Effects of rifampicin on plasma pharmacokinetics of tulathromycin in goats

We investigated the pharmacokinetic profile of co-administration of tulathromycin with rifampicin. Healthy male goats were allocated to three groups (n = 8) as Group A (single dose 2.5 mg/kg tulathromycin s.c.), B (10 mg kg(-1) day(-1) rifampicin p.o. daily for 7 days and single dose 2.5 mg/kg tulathromycin s.c. on 8th day), and C (10 mg kg(-1) day(-1) rifampicin p.o. daily for 21 days and single dose 2.5 mg/kg tulathromycin s.c. on 8th day). Blood samples were collected from jugular veins. Plasma samples were analyzed for tulathromycin by liquid chromatography-mass spectrometry (LC-MS/MS). Peak plasma concentration (C-max) values of tulathromycin were 1,390 +/- 173, 958 +/- 106, and 807 +/- 116 ng/ml in groups A, B, and C, respectively. C-max value of group A was greater than other groups (p < .05). Mean residence time based on time zero to last sample time (MRTlast) values were 52 +/- 1, 56 +/- 4 and 66 +/- 4 hr in A, B, and C groups, respectively whereas mean residence time based on time zero extrapolated to infinity (MRTINF_obs) values were 69 +/- 4, 85 +/- 5, and 86 +/- 4 hr, respectively. MRTlast and MRTINF_obs values were greater in B and C groups than group A (p < .05). These findings suggest that rifampicin administration may change several pharmacokinetic parameters of tulathromycin in goats.

■ ■ ■ ■ ■

Answer these questions about the abstract on rifampicin and tulathromycin in goats:
1. How many goats were in each group?
2. What method was used to analyze the plasma samples for tulathromycin?
3. What was the MRTlast value for group C?
Answer using only the abstract.

- Screenshot grounding data -
■ ■ ■ ■ ■

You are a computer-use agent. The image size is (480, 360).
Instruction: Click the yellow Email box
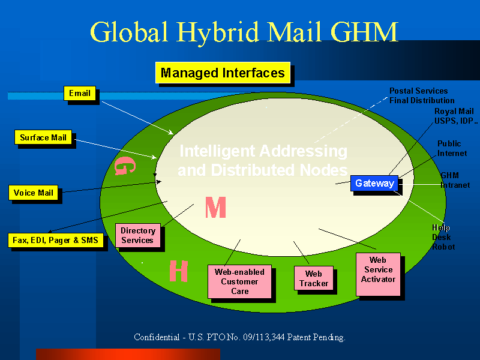(x=80, y=94)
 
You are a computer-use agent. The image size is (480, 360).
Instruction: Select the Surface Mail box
(x=43, y=138)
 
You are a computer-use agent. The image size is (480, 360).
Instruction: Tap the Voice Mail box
(x=34, y=193)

■ ■ ■ ■ ■

- OUTPUT FOR THIS EXERCISE -
1. 8
2. Liquid chromatography-mass spectrometry (LC-MS/MS)
3. 66 +/- 4 hr